# Assignment
For this exercise, print only the lines from the one containing "You are a computer-use agent. Image resolution: width=242" through the end of the material below, exactly as given.

---

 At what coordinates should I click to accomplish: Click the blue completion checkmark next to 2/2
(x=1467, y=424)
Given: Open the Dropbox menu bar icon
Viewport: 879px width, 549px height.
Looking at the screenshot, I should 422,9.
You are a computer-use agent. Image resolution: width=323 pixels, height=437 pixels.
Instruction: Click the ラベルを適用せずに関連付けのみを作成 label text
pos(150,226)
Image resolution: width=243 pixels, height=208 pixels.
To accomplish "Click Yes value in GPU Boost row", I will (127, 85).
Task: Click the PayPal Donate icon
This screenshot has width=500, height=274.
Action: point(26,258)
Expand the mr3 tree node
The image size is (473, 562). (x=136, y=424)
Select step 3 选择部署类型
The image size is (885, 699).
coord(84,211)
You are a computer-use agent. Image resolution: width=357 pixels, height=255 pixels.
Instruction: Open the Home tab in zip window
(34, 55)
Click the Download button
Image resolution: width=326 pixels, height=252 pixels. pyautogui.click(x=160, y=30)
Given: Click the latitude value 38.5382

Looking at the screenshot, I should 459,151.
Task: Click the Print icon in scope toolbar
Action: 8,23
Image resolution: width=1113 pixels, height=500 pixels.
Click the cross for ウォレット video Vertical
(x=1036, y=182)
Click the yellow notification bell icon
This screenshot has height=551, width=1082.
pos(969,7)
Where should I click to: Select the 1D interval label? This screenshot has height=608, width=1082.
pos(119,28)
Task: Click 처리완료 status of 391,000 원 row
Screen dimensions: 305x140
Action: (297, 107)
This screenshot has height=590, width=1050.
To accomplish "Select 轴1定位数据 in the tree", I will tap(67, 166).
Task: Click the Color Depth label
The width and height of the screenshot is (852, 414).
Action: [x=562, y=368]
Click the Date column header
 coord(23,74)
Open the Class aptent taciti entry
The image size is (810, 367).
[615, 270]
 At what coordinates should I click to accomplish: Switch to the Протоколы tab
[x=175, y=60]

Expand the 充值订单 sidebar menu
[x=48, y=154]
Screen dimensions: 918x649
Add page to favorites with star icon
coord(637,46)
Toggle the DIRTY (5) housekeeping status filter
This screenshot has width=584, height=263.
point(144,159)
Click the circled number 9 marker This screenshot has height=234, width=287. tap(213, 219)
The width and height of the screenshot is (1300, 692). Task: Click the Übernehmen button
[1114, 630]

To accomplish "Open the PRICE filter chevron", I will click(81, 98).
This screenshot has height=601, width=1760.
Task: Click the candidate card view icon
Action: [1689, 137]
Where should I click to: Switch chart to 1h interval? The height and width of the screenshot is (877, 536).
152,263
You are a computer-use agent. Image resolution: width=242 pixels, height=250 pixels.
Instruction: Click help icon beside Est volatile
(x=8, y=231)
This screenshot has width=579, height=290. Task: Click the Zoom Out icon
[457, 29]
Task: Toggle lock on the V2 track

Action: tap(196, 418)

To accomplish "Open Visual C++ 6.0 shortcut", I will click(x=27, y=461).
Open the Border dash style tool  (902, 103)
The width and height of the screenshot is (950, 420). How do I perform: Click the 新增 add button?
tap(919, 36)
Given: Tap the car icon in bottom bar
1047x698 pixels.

---

# Task solution
You are a computer-use agent. Image resolution: width=242 pixels, height=250 pixels.
Instruction: Click help icon beside Est volatile
(x=8, y=231)
This screenshot has width=579, height=290. Task: Click the Zoom Out icon
[457, 29]
Task: Toggle lock on the V2 track

Action: tap(196, 418)

To accomplish "Open Visual C++ 6.0 shortcut", I will click(x=27, y=461).
Open the Border dash style tool  (902, 103)
The width and height of the screenshot is (950, 420). How do I perform: Click the 新增 add button?
tap(919, 36)
Given: Tap the car icon in bottom bar
1047x698 pixels.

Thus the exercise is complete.